EXERCISES TO COMPLETE:
[1] According to the prosthetics article, within how many milliseconds does the artificial eye register changes in light?
[2] Please pick up the prosthetics article after its final sentence and continue writing it.

SOURCE DOCUMENT:
────

According to György Lévay, research manager at Infinite Biomedical Technologies, the future of prosthesis will be increasingly scifi-like, and feature AI-powered prosthetics and even brain-controlled ones. “In one way or another, AI will be a part of advanced prostheses in the future. Processing the amount of data running between our brain and limbs will require smarter and smarter algorithms as the technology advances,” Lévay says. Bionic limbs – artificial limbs that use signals from the individual’s muscles or electrical signals from the brain and nerves to create movements – significantly improve mobility and are experienced more ‘as part of the person’s body’. They can, however, also lead to potential challenges, such as breakage of the implant, infection, implant instability, or bone fracture.


Artificial eye mimics the structure of the human eye

A new artificial eye prototype, developed by engineer Zhiyong Fan at Hong Kong University of Science and Technology, can be used for improved vision prostheses and humanoid robots, and almost brings cyborgs a step closer to reality. “Watching sci-fi series such as Star Trek and I, Robot, I thought about making a ‘super human eye’ to be used both in humanoid robots and for the visually challenged,” says Fan. The device mimics the structure of a real eye and, compared to the human eye, has an even faster reaction time, is nearly as light sensitive, and can see in dim light almost as well. The artificial eye registers changes in light within 40 milliseconds, as opposed to the human eye, which can take up to 150 milliseconds to do the same. The eye also produces images with clearer edges and greater contrast, compared to what a flat image sensor with a comparable amount of pixels can manage. The artificial eye even lacks a blind spot and is able to pick up a larger range of wavelengths. In the future, Fan hopes to be able to build prosthetic eyeballs in collaboration with medical researchers based on the design of his team. “The resulting biomimetic eye prototype has 30 times more sensors on the artificial retina than the real human eye. This super human eye technology, with high imaging resolution, will be ready for integration into medical robots to take care of patients. It will even cater to the visually impaired when we find suitable biocompatible materials,” says Fan. 

And while the eye is already quite impressive, it does need quite a bit more work. Jessy Dorn, vice president of clinical and scientific affairs at biomedical company Second Sight, who works on retinal prostheses like the Argus II, points out that developing Fan’s electronic interface is only the first step. She says: “[The study authors] don’t talk about how it could possibly be connected to the human visual system. Such a device will need to interact with the human brain to produce images. That’s one of the bigger challenges, how to get any kind of high-resolution interface safely and reliably implanted and then to work with the human visual system.”


Inner and outer ear prosthetics

For many people suffering from severe or even full hearing loss, cochlear implants can significantly change lives. These implants bypass the damaged portions of the ear, directly stimulate the auditory nerve, and provide a sense of sound via a microphone and electronics behind the ear. Signals generated by the implant are sent via the auditory nerve to the brain, where these signals are recognised as sound. While hearing via a cochlear implant takes time to get used to, as it is not the same as normal hearing, it does enable many people to understand speech and various other sounds in their surroundings. 

And in the case of outer ear trauma, for instance as a result of an accident or microtia (a congenital deformity where the external ear does not fully develop), a craniofacial prosthesis may be a solution. A team of scientists from Massachusetts General Hospital, lead by Thomas Cervantes and assisted by a plastic surgeon, created such an artificial ear, shaped like a human one, but made with a 3D printer using cartilage from sheep ears. According to the researchers, “the technology is now under development for clinical trials, and thus we have scaled up and redesigned the prominent features of the scaffold to match the size of an adult human ear and to preserve the aesthetic appearance after implantation.” The development of this outer ear prosthesis marks a significant step forward in the treatment of  microtia.

────

DATASET RECORDS:
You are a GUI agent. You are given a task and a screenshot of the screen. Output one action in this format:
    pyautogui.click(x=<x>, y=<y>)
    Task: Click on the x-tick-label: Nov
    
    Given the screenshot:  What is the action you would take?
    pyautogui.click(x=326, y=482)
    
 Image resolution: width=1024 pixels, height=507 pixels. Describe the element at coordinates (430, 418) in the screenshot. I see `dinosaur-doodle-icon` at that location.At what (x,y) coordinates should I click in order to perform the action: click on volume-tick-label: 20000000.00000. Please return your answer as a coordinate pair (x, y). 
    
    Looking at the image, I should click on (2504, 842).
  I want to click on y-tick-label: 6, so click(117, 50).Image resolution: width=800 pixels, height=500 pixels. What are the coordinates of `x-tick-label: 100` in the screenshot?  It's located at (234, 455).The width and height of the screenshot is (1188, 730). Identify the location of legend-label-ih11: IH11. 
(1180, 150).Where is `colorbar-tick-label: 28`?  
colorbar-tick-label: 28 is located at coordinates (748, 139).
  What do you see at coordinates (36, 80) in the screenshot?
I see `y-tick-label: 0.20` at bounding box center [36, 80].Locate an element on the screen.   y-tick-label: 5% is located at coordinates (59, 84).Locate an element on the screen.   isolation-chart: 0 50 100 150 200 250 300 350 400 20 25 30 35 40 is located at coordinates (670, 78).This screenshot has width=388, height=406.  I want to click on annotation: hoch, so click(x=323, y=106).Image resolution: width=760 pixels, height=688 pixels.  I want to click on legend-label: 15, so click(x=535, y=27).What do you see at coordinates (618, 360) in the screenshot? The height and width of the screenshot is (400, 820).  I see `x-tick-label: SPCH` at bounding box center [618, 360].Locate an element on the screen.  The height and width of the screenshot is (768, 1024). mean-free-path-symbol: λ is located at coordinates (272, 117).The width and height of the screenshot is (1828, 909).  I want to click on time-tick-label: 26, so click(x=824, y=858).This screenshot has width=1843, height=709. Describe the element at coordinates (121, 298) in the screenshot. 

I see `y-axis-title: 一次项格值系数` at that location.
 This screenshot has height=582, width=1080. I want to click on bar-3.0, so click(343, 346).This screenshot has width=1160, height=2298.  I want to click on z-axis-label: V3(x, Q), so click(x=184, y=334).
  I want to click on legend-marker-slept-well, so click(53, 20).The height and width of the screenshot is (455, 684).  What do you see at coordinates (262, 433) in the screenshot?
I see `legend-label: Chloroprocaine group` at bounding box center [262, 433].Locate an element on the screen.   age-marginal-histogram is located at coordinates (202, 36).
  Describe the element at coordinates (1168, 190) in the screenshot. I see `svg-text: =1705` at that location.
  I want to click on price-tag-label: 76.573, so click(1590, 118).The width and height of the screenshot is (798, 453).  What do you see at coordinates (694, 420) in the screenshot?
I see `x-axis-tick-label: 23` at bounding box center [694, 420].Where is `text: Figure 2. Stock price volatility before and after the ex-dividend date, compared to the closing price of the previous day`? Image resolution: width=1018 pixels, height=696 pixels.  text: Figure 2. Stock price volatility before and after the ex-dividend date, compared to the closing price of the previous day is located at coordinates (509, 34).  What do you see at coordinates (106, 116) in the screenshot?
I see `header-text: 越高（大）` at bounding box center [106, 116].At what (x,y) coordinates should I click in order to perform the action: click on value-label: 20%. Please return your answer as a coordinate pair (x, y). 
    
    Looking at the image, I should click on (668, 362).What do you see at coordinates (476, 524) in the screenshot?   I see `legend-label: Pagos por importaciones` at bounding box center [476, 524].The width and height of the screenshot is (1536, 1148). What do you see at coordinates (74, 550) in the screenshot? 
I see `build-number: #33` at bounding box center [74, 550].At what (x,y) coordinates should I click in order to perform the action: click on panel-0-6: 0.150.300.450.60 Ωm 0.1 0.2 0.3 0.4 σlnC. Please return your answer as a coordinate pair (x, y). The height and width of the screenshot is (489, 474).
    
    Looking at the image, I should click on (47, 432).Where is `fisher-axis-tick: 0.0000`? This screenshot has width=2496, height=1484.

────

YOUR RESPONSES:
[1] Within 40 milliseconds.

[2]
Organoid skin from human stem cells and smart electronic sensory skin system

The most success we’ve had so far creating artificial skin has been the production of epidermis, the outermost of the three layers that our skin is made up of, with the inner layers being the dermis and hypodermis. This technique is used in hospitals across the world and has saved the lives of tens of thousands of burn patients. For more extensive, deeper skin damage, no treatment was available until last year. In 2020, Karl Koehler, a neuroscientist, stem cell biologist, and organ regeneration ‘enthusiast’, as he calls himself, together with his team at the Boston Children’s Hospital, managed to lab-grow the full thickness of the skin instead of only the outermost layer. What the team created is best described as an organoid culture system that generates complex skin – akin to foetal facial skin and hair – from human stem cells. “This is the first study to show that human hair can be grown completely from stem cells in a dish, which has been a goal of the skin biology community for decades. We’ve developed a new cooking recipe for generating human skin that produces hair follicles after about 70 days in culture,” says Koehler. “This could be a huge innovation, providing a potentially unlimited source of soft tissue and hair follicles for reconstructive surgeries,” adds Dr Jiyoon Lee, also from Boston Children’s Hospital.

Researchers from Stanford University and Pohang University of Science and Technology (POSTECH) in South Korea have developed a fully artificial, electronic smart skin system that can detect movement as well as temperature simultaneously. The multimodal ion-electronic skin system could be used to restore some sense of touch in people who have lost that ability. Apart from temperature, the flexible, stretchy skin can detect sensations like pushing, twisting and pinching. “When an index finger touches an electronic skin, the electronic skin detects contact as a temperature change, and when a finger pushes the skin, the back part of the contact area stretches and recognises it as movement. I suspect that this mechanism is one of the ways that the actual human skin recognises different stimuli like temperature and movement,” says Insang You, a professor at POSTECH. To create an artificial smart skin system with the ability to detect movement and temperature simultaneously, the researchers created the sensor system in such a way that it can conduct ions – using electrolytes – similarly to how this happens in human skin. The ultimate objective is to develop artificial ion-electronic skin that simulates human tactile receptors and neurotransmitters. This could be used for medical applications and help restore the sense of touch in patients who have lost their tactile sensation as a result of an accident or illness. The researchers aim to apply this smart skin technology to humanoid skin and wearable devices.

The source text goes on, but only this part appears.